— Русские, — сказал я.
— S'il vous plait, — повторила она и сделала гостеприимный жест, означавший, что мы можем осматривать и фотографировать все, что пожелаем, а сама удалилась за свою конторку и перестала обращать на нас внимание.
Мы прошли по коридору, куда выходило несколько дверей («Ага, — подумал я, — здесь, наверное, милейшая Мария Федоровна Андреева помещала своих гостей, лекторов будущей Каприйской школы, а быть может, и самого Ленина»), и мы неожиданно очутились на той самой террасе, где некогда Ленин играл в шахматы. Я сразу узнал эту террасу по очертанию гор, видневшихся вдали, и по балюстраде, на которой тогда сидел Горький.
И вдруг я испытал ощущение как бы внезапно остановившегося и повернувшего вспять времени.
Мне представилось, что на террасу вышел маленький, энергичный, резкий Ленин в котелке, слишком глубоко надетом на его скульптурную голову, за ним появилась сутулая фигура Горького и рядом с ней красивая, нарядная дама — знаменитая актриса Художественного театра — Мария Федоровна Андреева, погромыхивая шахматной коробкой. Затем — Анатолий Васильевич Луначарский, молодой, в пенсне на черной ленте, в рубахе «апаш» с раскрытым воротом, в очень широком эластичном поясе с кожаными карманчиками и колечками — по моде тех лет.

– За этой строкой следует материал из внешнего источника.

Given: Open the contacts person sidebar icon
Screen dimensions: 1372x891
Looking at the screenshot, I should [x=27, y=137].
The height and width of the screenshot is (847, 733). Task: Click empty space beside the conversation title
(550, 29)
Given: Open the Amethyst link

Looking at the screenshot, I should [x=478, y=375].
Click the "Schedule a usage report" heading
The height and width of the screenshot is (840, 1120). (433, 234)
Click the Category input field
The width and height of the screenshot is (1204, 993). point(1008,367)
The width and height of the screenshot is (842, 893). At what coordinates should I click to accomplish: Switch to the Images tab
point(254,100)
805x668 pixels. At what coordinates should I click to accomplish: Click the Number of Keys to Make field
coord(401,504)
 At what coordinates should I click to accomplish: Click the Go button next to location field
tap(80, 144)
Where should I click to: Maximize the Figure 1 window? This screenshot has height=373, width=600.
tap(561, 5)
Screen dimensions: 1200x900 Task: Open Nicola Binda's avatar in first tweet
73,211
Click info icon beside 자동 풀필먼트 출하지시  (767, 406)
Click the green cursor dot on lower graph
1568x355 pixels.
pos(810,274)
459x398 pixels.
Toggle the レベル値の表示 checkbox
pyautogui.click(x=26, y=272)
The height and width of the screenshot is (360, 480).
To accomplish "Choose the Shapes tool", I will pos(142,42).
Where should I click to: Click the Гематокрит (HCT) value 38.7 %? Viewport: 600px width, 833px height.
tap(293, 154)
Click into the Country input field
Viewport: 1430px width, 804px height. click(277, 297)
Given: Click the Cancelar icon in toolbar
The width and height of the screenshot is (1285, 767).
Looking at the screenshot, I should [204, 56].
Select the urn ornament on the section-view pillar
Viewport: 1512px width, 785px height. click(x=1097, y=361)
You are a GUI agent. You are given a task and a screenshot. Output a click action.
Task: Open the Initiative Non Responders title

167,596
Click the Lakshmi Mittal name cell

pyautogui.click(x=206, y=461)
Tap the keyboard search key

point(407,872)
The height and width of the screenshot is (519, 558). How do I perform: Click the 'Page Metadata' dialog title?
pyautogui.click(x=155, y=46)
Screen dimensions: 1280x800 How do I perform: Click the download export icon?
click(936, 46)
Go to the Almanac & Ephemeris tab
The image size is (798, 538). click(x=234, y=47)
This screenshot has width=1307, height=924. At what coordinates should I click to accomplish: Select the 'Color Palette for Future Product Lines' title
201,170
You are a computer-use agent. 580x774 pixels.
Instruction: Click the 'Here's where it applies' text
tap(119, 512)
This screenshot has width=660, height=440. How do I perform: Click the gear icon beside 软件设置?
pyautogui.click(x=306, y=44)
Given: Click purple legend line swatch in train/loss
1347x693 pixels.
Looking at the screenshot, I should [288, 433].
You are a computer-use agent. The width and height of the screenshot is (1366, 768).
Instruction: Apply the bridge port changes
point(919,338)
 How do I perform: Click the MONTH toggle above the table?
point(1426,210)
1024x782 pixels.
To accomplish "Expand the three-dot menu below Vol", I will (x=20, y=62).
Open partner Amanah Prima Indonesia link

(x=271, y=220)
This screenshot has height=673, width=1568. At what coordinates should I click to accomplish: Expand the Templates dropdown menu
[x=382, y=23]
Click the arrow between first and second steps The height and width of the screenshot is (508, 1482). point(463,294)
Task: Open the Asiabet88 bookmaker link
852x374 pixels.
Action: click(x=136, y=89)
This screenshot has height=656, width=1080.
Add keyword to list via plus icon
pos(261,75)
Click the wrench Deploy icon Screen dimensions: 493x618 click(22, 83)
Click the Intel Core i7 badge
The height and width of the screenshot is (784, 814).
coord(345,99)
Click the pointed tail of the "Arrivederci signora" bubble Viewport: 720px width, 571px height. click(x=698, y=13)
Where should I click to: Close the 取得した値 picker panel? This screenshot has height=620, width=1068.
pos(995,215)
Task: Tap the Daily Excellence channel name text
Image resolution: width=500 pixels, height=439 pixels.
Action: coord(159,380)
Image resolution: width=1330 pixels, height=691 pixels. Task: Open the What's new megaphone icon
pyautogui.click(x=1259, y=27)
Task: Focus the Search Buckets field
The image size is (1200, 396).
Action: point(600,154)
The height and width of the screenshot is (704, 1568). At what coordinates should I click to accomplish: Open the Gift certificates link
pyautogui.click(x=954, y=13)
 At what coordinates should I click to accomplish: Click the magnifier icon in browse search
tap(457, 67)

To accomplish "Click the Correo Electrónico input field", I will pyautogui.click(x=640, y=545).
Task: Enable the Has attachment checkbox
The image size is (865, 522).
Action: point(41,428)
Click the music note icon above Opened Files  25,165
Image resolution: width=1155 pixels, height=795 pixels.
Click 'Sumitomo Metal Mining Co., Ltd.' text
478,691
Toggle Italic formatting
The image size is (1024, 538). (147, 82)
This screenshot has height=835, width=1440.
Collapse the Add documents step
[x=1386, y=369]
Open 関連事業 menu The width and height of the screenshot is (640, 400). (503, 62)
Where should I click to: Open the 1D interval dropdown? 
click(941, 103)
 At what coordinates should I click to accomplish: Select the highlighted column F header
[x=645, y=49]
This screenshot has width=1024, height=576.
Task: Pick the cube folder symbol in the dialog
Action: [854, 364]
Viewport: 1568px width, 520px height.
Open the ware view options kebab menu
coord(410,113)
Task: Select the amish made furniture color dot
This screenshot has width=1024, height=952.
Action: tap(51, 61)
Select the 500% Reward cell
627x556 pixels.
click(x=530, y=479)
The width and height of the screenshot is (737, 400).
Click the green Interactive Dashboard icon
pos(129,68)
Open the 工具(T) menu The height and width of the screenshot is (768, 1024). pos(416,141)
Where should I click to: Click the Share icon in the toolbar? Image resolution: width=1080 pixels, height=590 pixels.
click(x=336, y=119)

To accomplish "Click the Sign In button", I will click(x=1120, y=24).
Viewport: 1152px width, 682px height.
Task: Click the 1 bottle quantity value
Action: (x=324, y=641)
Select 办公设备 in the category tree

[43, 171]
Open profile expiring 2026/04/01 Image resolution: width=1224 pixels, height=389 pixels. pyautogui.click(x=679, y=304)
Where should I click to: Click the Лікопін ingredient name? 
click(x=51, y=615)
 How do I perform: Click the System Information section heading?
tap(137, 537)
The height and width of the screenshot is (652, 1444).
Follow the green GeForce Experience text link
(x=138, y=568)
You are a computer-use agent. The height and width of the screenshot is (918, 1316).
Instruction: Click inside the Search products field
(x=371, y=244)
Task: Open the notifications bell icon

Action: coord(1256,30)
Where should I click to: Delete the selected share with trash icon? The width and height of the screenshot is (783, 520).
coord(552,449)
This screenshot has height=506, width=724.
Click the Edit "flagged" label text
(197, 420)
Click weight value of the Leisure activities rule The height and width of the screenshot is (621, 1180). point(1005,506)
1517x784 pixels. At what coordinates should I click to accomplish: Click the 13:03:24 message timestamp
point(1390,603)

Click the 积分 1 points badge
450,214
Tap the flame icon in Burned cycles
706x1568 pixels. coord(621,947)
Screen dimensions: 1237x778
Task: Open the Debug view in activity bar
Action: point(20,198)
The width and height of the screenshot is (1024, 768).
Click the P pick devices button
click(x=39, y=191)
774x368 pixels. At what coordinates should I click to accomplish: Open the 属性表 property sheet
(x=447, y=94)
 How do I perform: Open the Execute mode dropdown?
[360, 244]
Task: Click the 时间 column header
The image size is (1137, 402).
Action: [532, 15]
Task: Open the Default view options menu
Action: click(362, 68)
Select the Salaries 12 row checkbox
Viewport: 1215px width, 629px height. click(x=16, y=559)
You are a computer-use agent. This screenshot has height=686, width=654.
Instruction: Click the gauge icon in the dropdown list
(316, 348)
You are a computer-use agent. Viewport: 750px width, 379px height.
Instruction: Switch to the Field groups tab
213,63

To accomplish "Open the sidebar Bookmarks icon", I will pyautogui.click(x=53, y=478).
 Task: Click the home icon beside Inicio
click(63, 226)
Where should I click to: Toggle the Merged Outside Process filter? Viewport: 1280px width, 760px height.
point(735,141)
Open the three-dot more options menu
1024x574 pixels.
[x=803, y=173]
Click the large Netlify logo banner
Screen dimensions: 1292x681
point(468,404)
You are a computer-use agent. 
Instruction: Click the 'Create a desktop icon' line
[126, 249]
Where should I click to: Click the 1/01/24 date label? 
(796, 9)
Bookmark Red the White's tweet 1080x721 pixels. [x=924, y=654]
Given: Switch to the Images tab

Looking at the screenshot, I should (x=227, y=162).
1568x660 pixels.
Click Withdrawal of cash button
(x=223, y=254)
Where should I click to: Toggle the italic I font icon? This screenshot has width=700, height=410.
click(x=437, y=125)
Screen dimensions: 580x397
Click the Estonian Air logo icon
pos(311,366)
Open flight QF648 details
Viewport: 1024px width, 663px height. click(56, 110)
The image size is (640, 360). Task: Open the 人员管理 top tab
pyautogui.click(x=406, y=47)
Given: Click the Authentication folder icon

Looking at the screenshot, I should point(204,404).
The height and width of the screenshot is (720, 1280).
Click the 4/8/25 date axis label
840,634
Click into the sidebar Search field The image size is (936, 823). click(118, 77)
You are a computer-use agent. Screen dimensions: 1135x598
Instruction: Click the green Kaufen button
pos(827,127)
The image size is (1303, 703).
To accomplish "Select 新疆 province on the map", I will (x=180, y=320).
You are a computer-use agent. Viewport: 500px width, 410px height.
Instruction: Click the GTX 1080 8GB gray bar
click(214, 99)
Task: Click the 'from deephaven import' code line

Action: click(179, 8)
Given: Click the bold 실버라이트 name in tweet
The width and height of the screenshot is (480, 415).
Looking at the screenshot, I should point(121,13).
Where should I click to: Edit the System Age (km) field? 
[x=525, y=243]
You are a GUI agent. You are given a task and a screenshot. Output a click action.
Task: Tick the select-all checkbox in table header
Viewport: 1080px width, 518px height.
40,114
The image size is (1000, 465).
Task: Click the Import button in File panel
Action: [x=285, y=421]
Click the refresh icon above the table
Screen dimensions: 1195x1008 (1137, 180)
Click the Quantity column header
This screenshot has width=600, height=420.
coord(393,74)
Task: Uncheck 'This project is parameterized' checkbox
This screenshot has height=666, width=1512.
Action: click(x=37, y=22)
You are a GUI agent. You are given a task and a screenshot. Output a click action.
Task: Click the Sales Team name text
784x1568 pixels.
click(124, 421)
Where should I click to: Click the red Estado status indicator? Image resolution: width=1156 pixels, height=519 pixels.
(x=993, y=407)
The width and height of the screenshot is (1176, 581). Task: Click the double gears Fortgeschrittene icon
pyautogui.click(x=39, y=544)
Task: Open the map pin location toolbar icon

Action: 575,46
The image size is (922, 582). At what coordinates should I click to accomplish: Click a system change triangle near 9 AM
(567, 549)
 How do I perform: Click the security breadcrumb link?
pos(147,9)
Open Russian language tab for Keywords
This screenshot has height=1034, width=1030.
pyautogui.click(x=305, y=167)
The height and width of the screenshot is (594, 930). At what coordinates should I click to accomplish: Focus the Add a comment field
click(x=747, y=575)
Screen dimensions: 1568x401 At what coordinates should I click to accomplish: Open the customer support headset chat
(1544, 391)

А там и Богданов… И я услышал грассирующий тенор Ленина, который говорил Горькому, несколько смущенному неясностью своей философской позиции, продолжая спор, начатый в коридоре:
— Вы явным образом, уважаемый Алексей Максимович, начинаете излагать взгляды одного течения… Я не знаю, конечно, как и что у вас вышло в целом…
— Вы мне уже об этом писали.
— Совершенно верно, я вам уже об этом недавно писал. А кроме того, я считаю, что художник может почерпнуть для себя много полезного во всякой философии. Наконец, я вполне и безусловно согласен с тем, что в вопросах художественного творчества вам все книги в руки и что, извлекая этого рода воззрения и из своего художественного опыта, и из философии, хотя бы идеалистической…
— Хотя бы идеалистической? — спросил Горький не без торжества. — Я не ослышался?
— Ничуть. При критическом к ней отношении, хотя бы и идеалистической, — твердо ответил Ленин, — потому что вы можете прийти к выводам, которые рабочей партии принесут огромную пользу. Огромную!.
Лицо Горького посветлело. Улыбка крепко сжала и выперла его небольшие круглые скулы. Он удовлетворенно подергал усы.
Мария Федоровна была в восторге, что на этот раз все обошлось благополучно.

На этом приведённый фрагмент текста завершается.